Physician and other practitioner documentation of Medicare services has been made easier. In the 2020 Medicare Physician Fee Schedule, regulations now permit a physician to merely review and verify (by signing and dating) notes in a patient’s medical record that were made by other members of the medical team, including students, rather than re-documenting the notes. This change both shortens the time physicians spend documenting, will cut down on “note bloat,” where physicians and other health care practitioners have had to reiterate past notes to otherwise comply with documentation requirements. These new rules do not apply only to E/M services: they apply regardless of the type of services including diagnostic testing and procedures. Physicians, however, still need to be careful regarding how they document their services, and ensure that their documentation can withstand scrutiny by auditors.

As new rules go into effect for documenting E&M Codes, the government is now offering what they consider a more streamlined approach to documenting based on the medical decision-making. We are neither clinicians nor coders, but their rules don't seem so simple to us. They have offered a variety of guidances about how to document based on medical decision-making, but for the other option, documenting on time alone, they have offered almost no guidance as to what records are required.
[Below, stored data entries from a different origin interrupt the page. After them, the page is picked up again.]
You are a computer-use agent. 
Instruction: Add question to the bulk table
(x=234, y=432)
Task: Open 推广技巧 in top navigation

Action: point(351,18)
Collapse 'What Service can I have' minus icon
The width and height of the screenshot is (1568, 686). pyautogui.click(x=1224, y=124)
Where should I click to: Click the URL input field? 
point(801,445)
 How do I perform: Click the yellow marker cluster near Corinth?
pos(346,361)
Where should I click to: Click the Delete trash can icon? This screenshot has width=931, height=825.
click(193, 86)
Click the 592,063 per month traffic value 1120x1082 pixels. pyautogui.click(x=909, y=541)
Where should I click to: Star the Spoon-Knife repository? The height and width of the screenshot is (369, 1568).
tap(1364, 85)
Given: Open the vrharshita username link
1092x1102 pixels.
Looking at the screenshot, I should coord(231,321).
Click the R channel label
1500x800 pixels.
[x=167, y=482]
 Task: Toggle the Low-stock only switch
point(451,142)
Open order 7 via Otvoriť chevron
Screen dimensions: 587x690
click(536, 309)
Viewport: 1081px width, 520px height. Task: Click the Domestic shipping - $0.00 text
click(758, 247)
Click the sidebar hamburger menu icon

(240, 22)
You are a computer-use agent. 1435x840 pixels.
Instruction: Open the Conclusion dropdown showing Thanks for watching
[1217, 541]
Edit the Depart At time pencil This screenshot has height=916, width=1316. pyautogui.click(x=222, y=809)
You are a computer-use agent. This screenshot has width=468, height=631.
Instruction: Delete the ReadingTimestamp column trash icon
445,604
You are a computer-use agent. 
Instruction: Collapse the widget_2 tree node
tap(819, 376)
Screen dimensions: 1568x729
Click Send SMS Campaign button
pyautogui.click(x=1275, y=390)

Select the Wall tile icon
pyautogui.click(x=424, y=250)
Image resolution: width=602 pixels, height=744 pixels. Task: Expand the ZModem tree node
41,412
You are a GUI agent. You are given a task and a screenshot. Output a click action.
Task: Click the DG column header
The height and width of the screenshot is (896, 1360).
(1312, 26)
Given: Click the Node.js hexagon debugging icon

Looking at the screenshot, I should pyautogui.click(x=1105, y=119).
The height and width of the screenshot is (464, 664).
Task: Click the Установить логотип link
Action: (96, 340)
First, all clinicians documenting E&M services must be sure that the scope of the service they render was medically necessary. You can spend the time of a level 5, when that service is not appropriate for the patient's condition, a problem your good documentation cannot cure. Assuming the time spent with the patient has been necessary, using the suggested timeframes associated with the levels 2-4 now combined and level 5, we suggest that clinicians take a page out of the lawyers' playbook and keep hour sheets. This is a discipline that most young lawyers have to learn. The quality of time-keeping is directly associated with how contemporaneous the documentation is to the time spent. We suggest documenting time spent both in the medical record and on separate hour sheets.

Because of COVID-19, CMS issued an emergency waiver of certain telehealth requirements, and made additional changes in coverage and reimbursement for a range of telehealth services. Physicians can be paid for the performance of certain telephone visits for both new and established patients; telehealth services no longer need to be provided only in rural settings only; additional telehealth visits may be performed more frequently than previously; nursing home residents may be “visited” using telehealth instead of requiring in-person visits; and direct supervision for services may be provided virtually using real-time audio-video technology. These and other changes are shifting how care is provided to patients for the duration of the federal COVID-19 emergency declaration (still in effect, as of November, 2020). In a video interview, Dan discusses how COVID-19 and increased usage of telemedicine has changed how health care practitioners are caring for their patients now, as well as what may come in the future, in a video interview with Infection Control Today. As he has observed, with health care providers forced to meet with patients remotely, the health care industry is learning just how effective and efficient telemedicine can be. As a result, it is likely that telemedicine will become more widely covered and, hopefully, reimbursed at equal rates in comparison with in-person visits. Watch the 15 minute interview for more of Dan’s thoughts on this issue.

While we previously noted the arrival of the draconian EKRA statute, passed in dark of night, enforcement has begun. Among the earliest settlements announced by the Department of Justice was a conspiracy to broker patients to recovery centers. While we don't think our clients would engage in such activities, the point of reporting these settlements and guilty pleas is that the government will enforce and whistleblowers are likely to pay attention to the less scandalous challenges this law presents to otherwise law abiding providers.